Data items
+ + + + +
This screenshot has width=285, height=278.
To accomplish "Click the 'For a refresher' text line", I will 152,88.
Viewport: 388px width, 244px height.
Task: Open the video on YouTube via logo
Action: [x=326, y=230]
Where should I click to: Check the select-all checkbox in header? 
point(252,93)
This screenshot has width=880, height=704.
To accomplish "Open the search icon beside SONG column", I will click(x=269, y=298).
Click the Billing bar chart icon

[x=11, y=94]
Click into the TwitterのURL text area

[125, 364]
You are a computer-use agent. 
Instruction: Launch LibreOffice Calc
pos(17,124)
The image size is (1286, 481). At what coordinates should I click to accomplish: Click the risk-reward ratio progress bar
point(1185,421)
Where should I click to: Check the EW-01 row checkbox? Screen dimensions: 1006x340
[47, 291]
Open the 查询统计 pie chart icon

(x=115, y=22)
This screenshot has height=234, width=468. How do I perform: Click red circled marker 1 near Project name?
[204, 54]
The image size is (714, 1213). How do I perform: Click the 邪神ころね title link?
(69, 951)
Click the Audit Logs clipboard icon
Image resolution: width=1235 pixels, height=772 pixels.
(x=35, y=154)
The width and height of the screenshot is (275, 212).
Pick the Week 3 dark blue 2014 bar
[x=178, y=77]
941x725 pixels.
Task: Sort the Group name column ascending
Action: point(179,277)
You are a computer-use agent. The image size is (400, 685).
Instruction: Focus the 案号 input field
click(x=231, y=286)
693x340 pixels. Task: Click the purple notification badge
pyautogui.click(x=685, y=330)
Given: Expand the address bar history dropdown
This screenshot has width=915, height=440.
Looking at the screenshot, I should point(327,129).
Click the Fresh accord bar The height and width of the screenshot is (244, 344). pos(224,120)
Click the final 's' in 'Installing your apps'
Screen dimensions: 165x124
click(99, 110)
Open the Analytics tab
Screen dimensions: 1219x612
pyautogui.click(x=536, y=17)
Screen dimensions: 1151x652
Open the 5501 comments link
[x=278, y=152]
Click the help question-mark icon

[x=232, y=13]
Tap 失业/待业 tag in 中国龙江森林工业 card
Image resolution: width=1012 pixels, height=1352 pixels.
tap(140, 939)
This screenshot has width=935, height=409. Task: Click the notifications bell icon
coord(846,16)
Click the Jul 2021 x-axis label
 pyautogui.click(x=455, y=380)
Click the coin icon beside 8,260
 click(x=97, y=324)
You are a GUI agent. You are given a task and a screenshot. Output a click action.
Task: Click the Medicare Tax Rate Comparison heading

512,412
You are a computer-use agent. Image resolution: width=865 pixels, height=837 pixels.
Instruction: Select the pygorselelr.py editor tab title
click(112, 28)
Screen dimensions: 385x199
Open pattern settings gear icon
+ + + + +
- PROBLEM DESCRIPTION
Write out again, exactly, the lines from the start of the entries up to and including the one with "The width and". Nothing else belongs in the reply.

- RESULT OF THE TASK
This screenshot has width=285, height=278.
To accomplish "Click the 'For a refresher' text line", I will 152,88.
Viewport: 388px width, 244px height.
Task: Open the video on YouTube via logo
Action: [x=326, y=230]
Where should I click to: Check the select-all checkbox in header? 
point(252,93)
This screenshot has width=880, height=704.
To accomplish "Open the search icon beside SONG column", I will click(x=269, y=298).
Click the Billing bar chart icon

[x=11, y=94]
Click into the TwitterのURL text area

[125, 364]
You are a computer-use agent. 
Instruction: Launch LibreOffice Calc
pos(17,124)
The image size is (1286, 481). At what coordinates should I click to accomplish: Click the risk-reward ratio progress bar
point(1185,421)
Where should I click to: Check the EW-01 row checkbox? Screen dimensions: 1006x340
[47, 291]
Open the 查询统计 pie chart icon

(x=115, y=22)
This screenshot has height=234, width=468. How do I perform: Click red circled marker 1 near Project name?
[204, 54]
The image size is (714, 1213). How do I perform: Click the 邪神ころね title link?
(69, 951)
Click the Audit Logs clipboard icon
Image resolution: width=1235 pixels, height=772 pixels.
(x=35, y=154)
The width and height of the screenshot is (275, 212).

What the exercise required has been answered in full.